(Records from a data collection)
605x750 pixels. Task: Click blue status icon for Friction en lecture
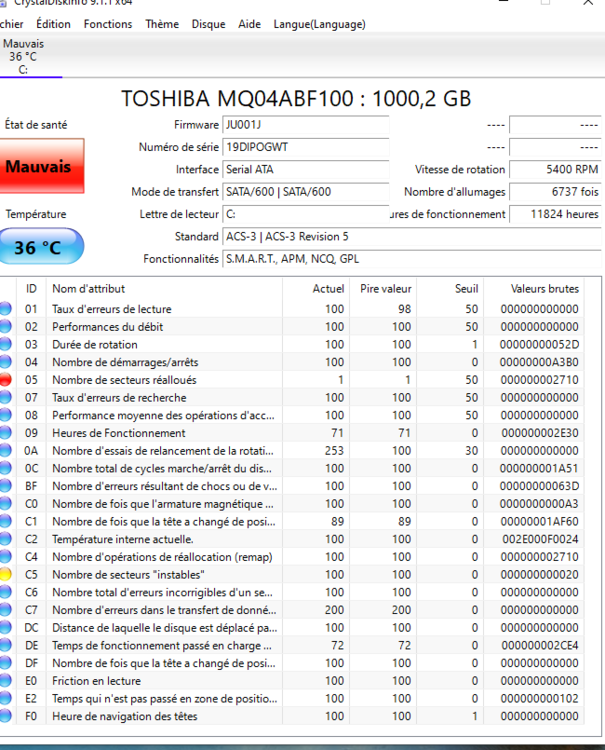click(x=6, y=681)
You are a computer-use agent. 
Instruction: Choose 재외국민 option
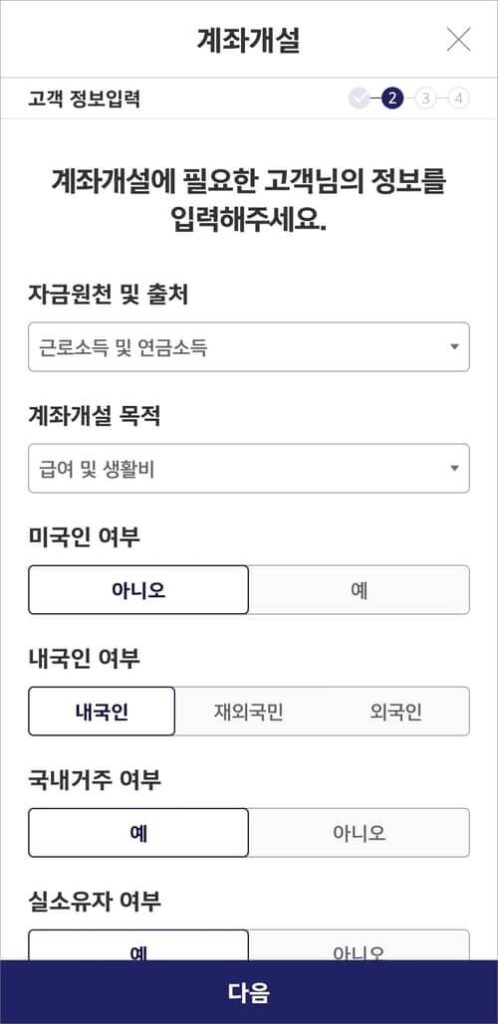pyautogui.click(x=249, y=711)
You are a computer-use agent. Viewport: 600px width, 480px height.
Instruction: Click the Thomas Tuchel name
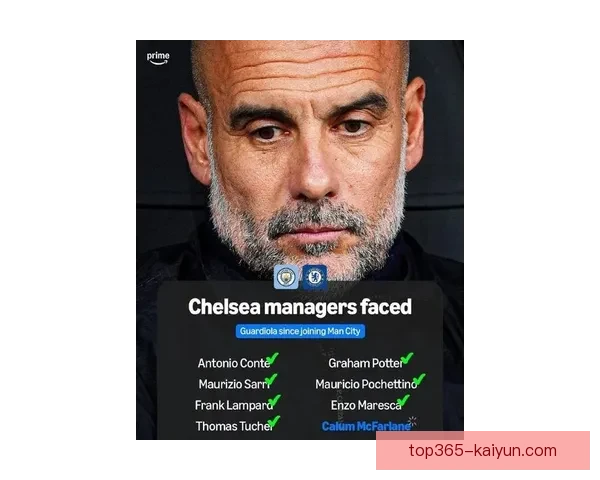234,426
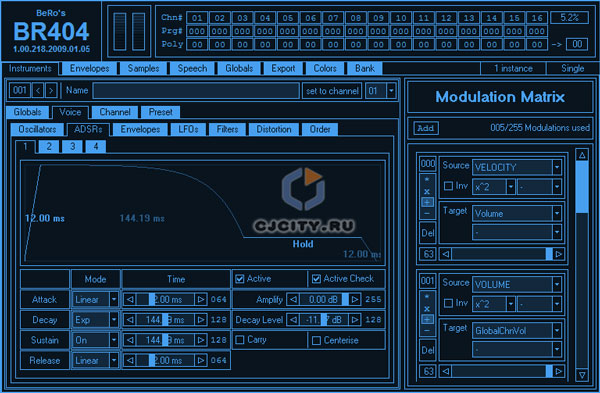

WHAT IS REQUIRED – You are asked to output the records precisely as they appear, minus any pictures.

COMPLETED EXERCISE –
605x750 pixels. Task: Click blue status icon for Friction en lecture
click(x=6, y=681)
You are a computer-use agent. 
Instruction: Choose 재외국민 option
pyautogui.click(x=249, y=711)
You are a computer-use agent. Viewport: 600px width, 480px height.
Instruction: Click the Thomas Tuchel name
234,426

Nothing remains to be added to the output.